● **EXERCISE DIRECTIONS**: Copy out the following entries word for word, changing nothing.

● **TASK DATA**:
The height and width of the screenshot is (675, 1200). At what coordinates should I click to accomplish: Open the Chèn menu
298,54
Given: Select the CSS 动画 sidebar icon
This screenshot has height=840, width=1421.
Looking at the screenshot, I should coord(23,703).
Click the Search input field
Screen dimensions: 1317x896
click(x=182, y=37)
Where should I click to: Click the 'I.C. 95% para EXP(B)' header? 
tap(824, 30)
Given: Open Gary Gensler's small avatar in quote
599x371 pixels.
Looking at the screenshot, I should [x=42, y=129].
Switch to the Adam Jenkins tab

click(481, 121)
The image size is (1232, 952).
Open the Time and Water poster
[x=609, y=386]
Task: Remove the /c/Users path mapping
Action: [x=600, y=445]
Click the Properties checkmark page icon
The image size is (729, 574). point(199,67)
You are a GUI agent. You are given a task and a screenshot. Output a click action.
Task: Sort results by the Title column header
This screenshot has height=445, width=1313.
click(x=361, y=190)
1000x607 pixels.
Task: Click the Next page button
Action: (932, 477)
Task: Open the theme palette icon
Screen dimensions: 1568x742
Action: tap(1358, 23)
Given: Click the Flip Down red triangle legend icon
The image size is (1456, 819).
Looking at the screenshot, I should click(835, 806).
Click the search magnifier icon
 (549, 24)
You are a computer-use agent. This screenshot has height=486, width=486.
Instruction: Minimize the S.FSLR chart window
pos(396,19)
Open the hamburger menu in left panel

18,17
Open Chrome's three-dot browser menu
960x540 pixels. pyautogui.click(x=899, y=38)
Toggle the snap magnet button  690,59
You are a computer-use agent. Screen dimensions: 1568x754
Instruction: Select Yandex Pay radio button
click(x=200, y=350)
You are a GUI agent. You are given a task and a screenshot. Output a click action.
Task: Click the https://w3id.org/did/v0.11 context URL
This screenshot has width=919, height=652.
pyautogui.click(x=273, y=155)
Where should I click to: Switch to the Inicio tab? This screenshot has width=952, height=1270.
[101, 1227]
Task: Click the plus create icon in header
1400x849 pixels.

● **SOLUTION TO THIS EXERCISE**:
The height and width of the screenshot is (675, 1200). At what coordinates should I click to accomplish: Open the Chèn menu
298,54
Given: Select the CSS 动画 sidebar icon
This screenshot has height=840, width=1421.
Looking at the screenshot, I should coord(23,703).
Click the Search input field
Screen dimensions: 1317x896
click(x=182, y=37)
Where should I click to: Click the 'I.C. 95% para EXP(B)' header? 
tap(824, 30)
Given: Open Gary Gensler's small avatar in quote
599x371 pixels.
Looking at the screenshot, I should [x=42, y=129].
Switch to the Adam Jenkins tab

click(481, 121)
The image size is (1232, 952).
Open the Time and Water poster
[x=609, y=386]
Task: Remove the /c/Users path mapping
Action: [x=600, y=445]
Click the Properties checkmark page icon
The image size is (729, 574). point(199,67)
You are a GUI agent. You are given a task and a screenshot. Output a click action.
Task: Sort results by the Title column header
This screenshot has height=445, width=1313.
click(x=361, y=190)
1000x607 pixels.
Task: Click the Next page button
Action: (932, 477)
Task: Open the theme palette icon
Screen dimensions: 1568x742
Action: tap(1358, 23)
Given: Click the Flip Down red triangle legend icon
The image size is (1456, 819).
Looking at the screenshot, I should click(835, 806).
Click the search magnifier icon
 (549, 24)
You are a computer-use agent. This screenshot has height=486, width=486.
Instruction: Minimize the S.FSLR chart window
pos(396,19)
Open the hamburger menu in left panel

18,17
Open Chrome's three-dot browser menu
960x540 pixels. pyautogui.click(x=899, y=38)
Toggle the snap magnet button  690,59
You are a computer-use agent. Screen dimensions: 1568x754
Instruction: Select Yandex Pay radio button
click(x=200, y=350)
You are a GUI agent. You are given a task and a screenshot. Output a click action.
Task: Click the https://w3id.org/did/v0.11 context URL
This screenshot has width=919, height=652.
pyautogui.click(x=273, y=155)
Where should I click to: Switch to the Inicio tab? This screenshot has width=952, height=1270.
[101, 1227]
Task: Click the plus create icon in header
1400x849 pixels.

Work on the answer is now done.